- _Stated goal A_
From the book review excerpt below, list every character name that appears in the passage about Little Women.

- _Quoted passage_
▶
I do feel compelled to wonder about Harris's true southern credentials - based on my relatives and experience living in the land of the razorback - both Lily and her sister, Verena (now there's a good southern name) are almost hopelessly beyond bridal age. Even I married younger than that, and my Oklahoma and Arkansas kin had written me off as a hopeless old maid at something near 19. At near thirty, Verena should be slinking off quietly to the JP rather than holding a white-gowned extravanganza. Murders or no murders.

Tuesday, February 22, 2011

Little Women by Louisa May Alcott

Like Alice, it's been a long, long time since I read this. And again I am amazed by the genius of the writer. I have read and reread it since I was very young - I was probably in single digits when I read it the first time and have never failed to cry over Beth's death and Jo's rejection of Laurie and to be charmed by Meg's romance, and amused by Jo's.
◀
- _Material for this task_
▶
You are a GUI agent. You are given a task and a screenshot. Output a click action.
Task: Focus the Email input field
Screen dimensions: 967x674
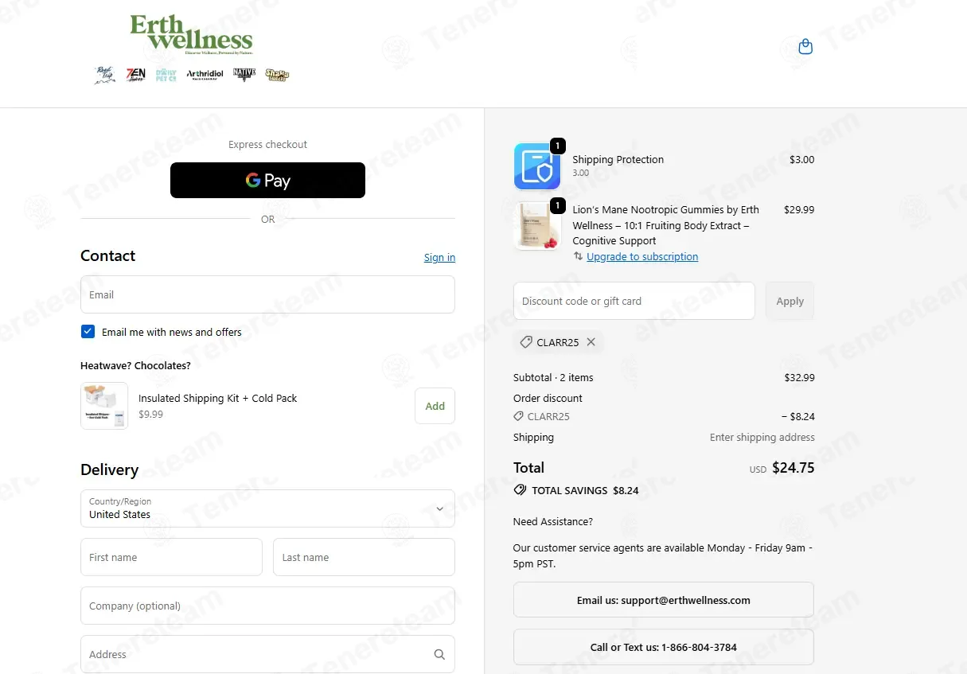point(267,294)
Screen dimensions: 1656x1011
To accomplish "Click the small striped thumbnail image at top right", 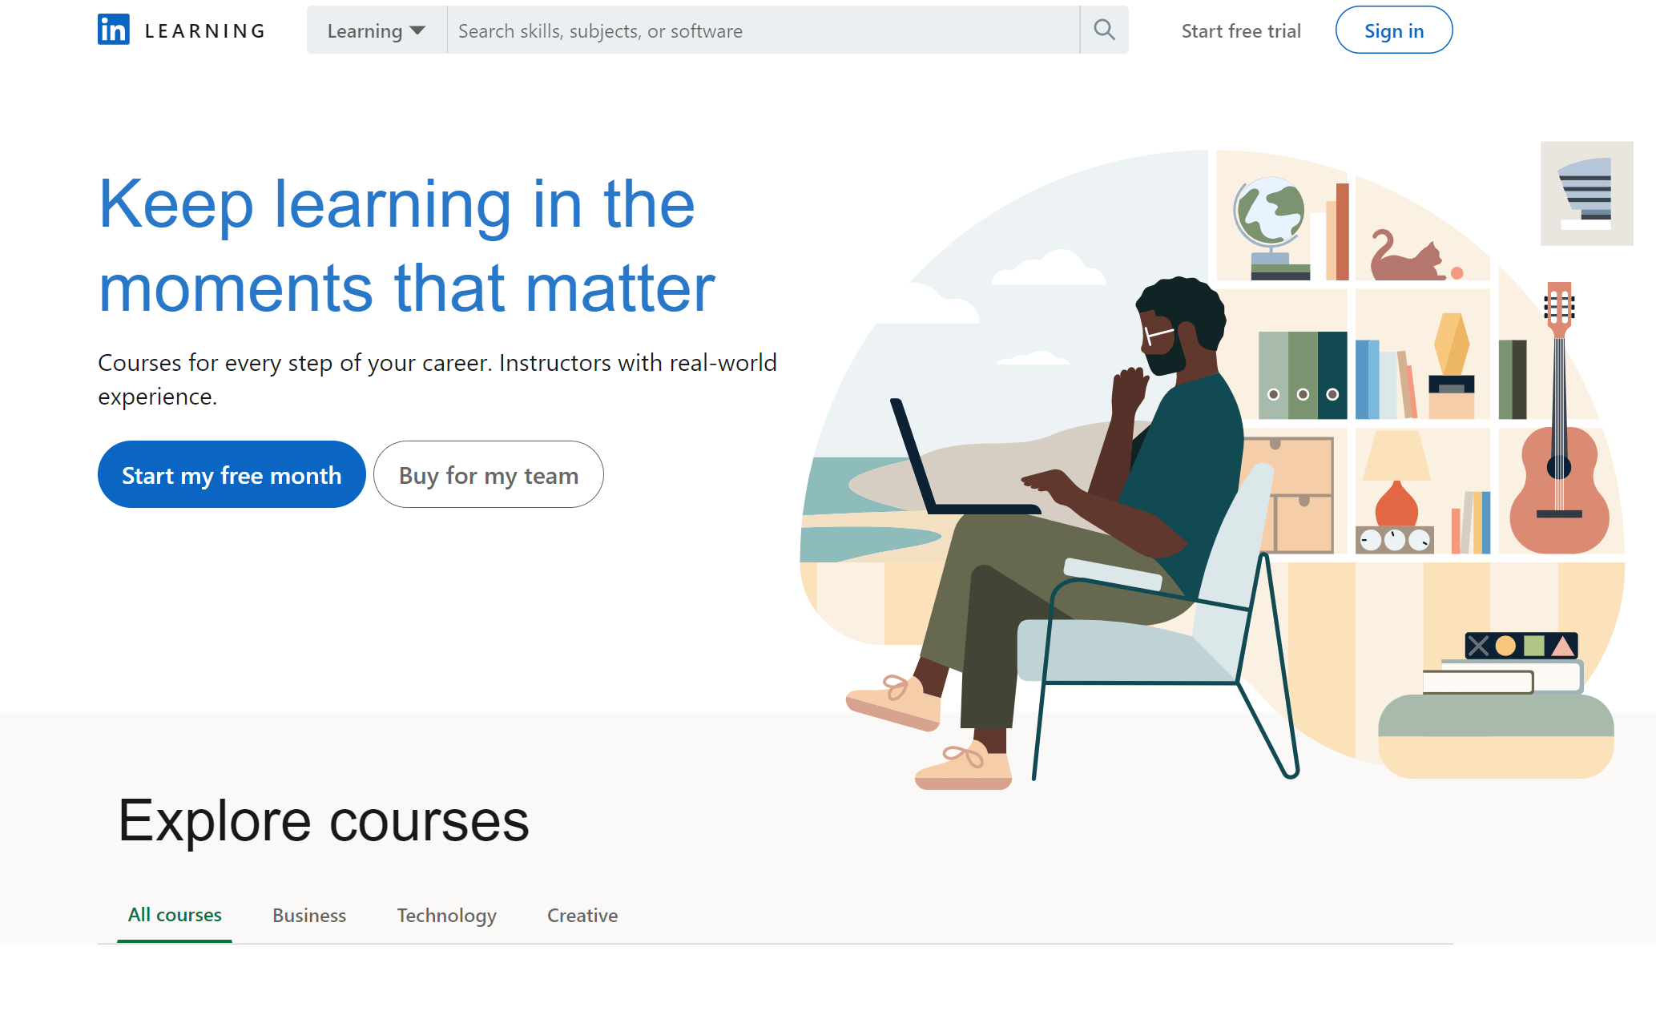I will point(1586,193).

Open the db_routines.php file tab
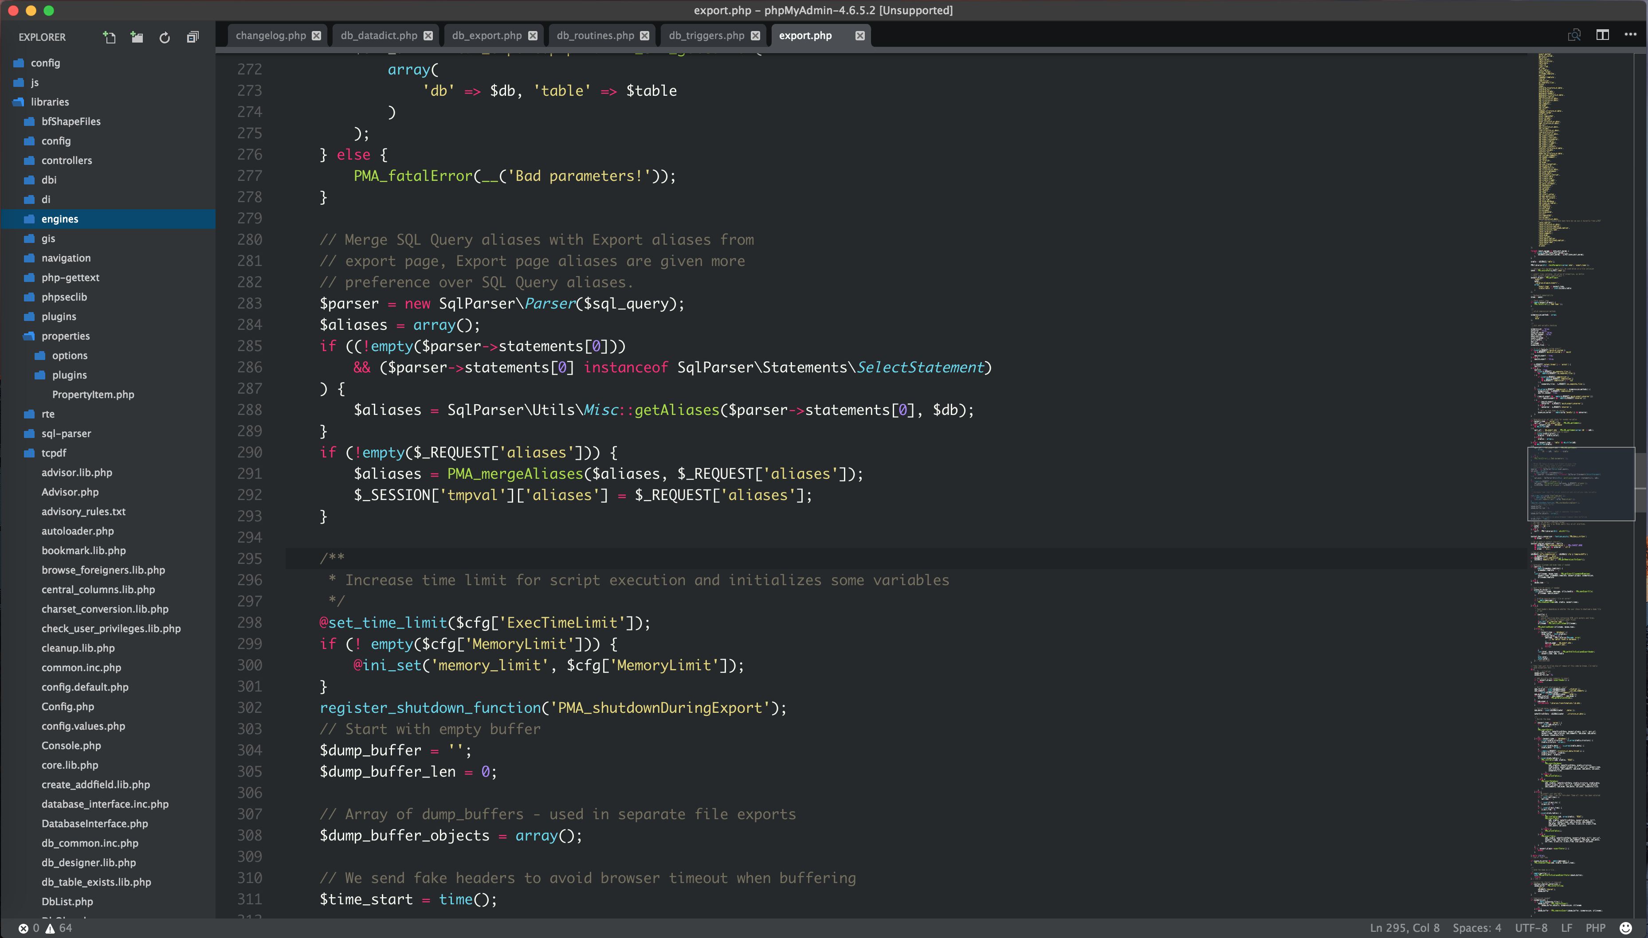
◀
- _Stated goal B_
Render the listing from its first line up to and including the line with "point(267,294)" as a two-column CSV with the columns request and answer. Use one row per request, put each value in a single quoted field with line breaks turned into spaces, and omit the pictures.

- _Expected output A_
Beth, Jo, Laurie, Meg

- _Expected output B_
request,answer
"You are a GUI agent. You are given a task and a screenshot. Output a click action. Task: Focus the Email input field Screen dimensions: 967x674","point(267,294)"